If Friedrich Nietzsche were alive today, what would he think of our times? “The nations are again drawing away from one another and long to tear one another to pieces,” he might observe. “The sciences, pursued without any restraint and in a spirit of the blindest laissez faire, are shattering and dissolving all firmly held belief; the educated classes and states are being swept away by a hugely contemptible money economy. The world has never been more worldly, never poorer in love and goodness … Everything, contemporary art and science included, serves the coming barbarism.”
That passage, from one of the philosopher's “Untimely Meditations”, was published in 1874 and illustrates the extent to which Nietzsche is always our exact contemporary. The problem with writing books about him, though, is that you just can't compete with the bleak hilarity and glamorous swagger of his prose, and to reduce the wild forest of his thoughts to single propositions in precis is nearly always to traduce him.
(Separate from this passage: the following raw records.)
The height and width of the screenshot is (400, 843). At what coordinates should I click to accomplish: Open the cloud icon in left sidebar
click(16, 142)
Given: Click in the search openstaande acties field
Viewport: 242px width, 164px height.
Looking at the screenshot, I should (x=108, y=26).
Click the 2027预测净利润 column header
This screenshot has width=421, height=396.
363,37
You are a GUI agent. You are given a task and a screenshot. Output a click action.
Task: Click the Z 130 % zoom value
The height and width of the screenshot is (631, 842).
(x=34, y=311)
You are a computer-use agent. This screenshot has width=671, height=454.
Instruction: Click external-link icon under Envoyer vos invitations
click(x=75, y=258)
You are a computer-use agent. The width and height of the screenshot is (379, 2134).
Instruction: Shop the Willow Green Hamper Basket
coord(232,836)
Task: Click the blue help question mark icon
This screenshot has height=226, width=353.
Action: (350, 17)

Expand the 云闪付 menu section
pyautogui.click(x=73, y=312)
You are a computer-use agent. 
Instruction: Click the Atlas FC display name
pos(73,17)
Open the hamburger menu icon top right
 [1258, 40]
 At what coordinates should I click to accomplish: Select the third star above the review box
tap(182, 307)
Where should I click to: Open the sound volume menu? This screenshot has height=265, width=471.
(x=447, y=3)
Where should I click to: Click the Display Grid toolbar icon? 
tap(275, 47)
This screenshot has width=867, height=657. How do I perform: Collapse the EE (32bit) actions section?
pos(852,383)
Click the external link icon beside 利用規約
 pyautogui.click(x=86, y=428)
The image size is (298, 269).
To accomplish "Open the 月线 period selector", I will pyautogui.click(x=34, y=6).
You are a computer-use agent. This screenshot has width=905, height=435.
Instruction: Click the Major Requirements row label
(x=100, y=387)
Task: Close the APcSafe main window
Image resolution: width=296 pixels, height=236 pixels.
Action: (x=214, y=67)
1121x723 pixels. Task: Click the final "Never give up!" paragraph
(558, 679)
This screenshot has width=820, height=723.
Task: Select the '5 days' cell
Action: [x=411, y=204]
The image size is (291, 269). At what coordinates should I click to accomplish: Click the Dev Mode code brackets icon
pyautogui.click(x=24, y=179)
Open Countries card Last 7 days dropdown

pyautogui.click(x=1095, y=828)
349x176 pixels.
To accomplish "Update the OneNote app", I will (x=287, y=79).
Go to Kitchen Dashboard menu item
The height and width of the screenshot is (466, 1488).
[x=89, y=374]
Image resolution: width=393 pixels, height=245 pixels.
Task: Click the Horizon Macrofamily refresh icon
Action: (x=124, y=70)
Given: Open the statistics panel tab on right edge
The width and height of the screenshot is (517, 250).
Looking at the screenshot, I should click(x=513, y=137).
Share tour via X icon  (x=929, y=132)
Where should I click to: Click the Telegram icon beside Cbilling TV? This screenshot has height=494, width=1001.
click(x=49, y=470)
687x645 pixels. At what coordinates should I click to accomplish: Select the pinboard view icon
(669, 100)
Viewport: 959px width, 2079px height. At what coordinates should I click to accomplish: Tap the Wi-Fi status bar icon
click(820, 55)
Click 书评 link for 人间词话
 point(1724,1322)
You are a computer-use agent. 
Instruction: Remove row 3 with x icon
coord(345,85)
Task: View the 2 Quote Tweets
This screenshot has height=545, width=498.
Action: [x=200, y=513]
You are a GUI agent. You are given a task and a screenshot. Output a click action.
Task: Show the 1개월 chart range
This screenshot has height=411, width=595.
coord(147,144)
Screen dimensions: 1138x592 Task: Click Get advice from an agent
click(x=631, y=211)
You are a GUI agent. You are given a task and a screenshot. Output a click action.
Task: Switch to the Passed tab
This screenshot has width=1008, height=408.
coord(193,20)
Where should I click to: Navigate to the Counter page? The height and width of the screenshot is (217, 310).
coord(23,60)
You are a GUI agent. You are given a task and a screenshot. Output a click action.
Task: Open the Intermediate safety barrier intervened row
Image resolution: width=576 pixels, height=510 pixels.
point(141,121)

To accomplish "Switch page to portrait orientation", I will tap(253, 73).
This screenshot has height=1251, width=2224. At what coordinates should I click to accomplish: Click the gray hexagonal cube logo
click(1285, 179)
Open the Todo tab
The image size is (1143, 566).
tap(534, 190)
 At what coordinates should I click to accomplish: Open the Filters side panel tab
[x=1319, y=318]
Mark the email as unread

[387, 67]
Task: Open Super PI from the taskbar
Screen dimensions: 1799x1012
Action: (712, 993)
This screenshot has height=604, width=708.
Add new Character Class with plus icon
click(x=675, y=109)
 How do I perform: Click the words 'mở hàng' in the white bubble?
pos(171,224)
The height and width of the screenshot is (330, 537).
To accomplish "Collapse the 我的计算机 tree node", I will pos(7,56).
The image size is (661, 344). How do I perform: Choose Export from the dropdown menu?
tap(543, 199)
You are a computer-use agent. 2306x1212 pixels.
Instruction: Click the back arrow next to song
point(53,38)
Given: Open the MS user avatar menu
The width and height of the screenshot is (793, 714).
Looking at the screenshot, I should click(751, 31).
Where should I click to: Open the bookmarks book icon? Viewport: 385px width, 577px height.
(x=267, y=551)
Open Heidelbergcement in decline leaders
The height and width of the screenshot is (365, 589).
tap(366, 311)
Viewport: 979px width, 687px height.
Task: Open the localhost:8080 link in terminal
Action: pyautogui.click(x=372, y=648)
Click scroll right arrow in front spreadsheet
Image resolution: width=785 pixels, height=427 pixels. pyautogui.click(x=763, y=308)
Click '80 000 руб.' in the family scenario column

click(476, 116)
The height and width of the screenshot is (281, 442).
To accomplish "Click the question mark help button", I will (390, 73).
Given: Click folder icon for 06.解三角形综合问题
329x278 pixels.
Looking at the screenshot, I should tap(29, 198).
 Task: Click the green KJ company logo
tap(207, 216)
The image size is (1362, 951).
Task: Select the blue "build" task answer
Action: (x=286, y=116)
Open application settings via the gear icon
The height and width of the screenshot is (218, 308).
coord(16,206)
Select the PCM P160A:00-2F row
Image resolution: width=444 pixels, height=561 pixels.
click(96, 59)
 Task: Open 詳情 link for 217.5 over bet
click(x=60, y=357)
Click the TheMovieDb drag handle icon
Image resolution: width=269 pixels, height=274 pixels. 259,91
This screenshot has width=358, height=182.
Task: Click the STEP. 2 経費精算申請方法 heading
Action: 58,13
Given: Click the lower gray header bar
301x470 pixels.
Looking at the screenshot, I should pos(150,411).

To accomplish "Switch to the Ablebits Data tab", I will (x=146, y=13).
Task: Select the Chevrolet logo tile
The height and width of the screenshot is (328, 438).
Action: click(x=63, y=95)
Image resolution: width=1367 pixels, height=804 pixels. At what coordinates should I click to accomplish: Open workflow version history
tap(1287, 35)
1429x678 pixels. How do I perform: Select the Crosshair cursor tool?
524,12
The American philosophy professor John Kaag tries a different tack, aiming to use Nietzsche as a kind of elevated self-help guru, scattering discussions of the philosopher's life and works through a memoir of the author's own youth and romantic life. This approach is defended early on by the claim that Nietzsche's philosophy “is no mere abstraction. It isn't to be realised from an armchair or the comfort of one's home. One needs to physically rise, stand up, stretch, and set off.” It is surprising to see a professional philosopher talking of “mere abstraction” here. Few people today will stand up for abstraction, but it is a keystone of all intellectual endeavour, as Nietzsche himself well knew. “There are epochs,” he wrote, “in which the man of reason and the man of intuition stand side by side, the one fearful of intuition, the other filled with scorn for abstraction, the latter as unreasonable as the former is artistic.” (On Truth and Lying in a Non-Moral Sense, 1873.)